>>>

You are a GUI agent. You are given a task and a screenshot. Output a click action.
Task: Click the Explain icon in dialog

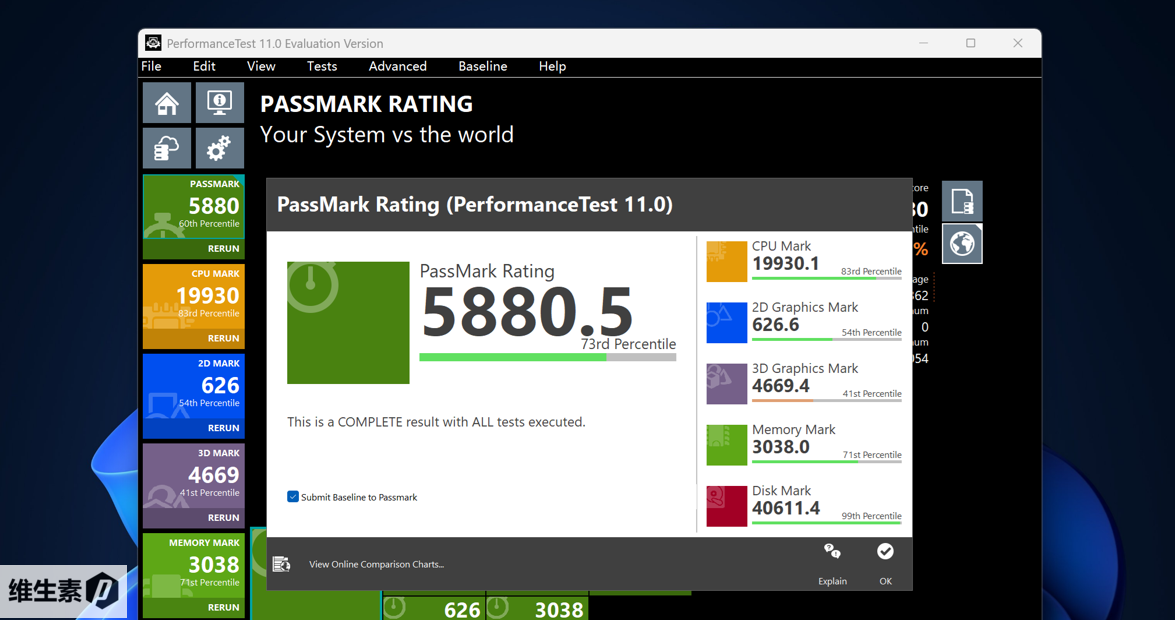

<<<
>>>

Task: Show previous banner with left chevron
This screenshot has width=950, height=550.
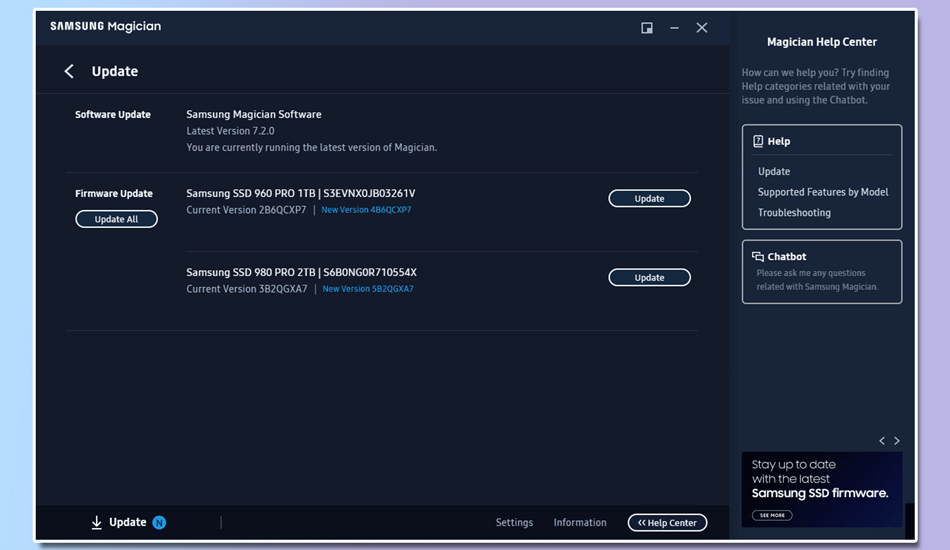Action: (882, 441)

<<<

▶ **What you are asked to do**: Set down the part of the entries that opens with the line containing "You are a GUI" and closes with the line containing "Task: Click the Explain icon in dialog", repeating those lines exactly.

▶ **Correct response**:
You are a GUI agent. You are given a task and a screenshot. Output a click action.
Task: Click the Explain icon in dialog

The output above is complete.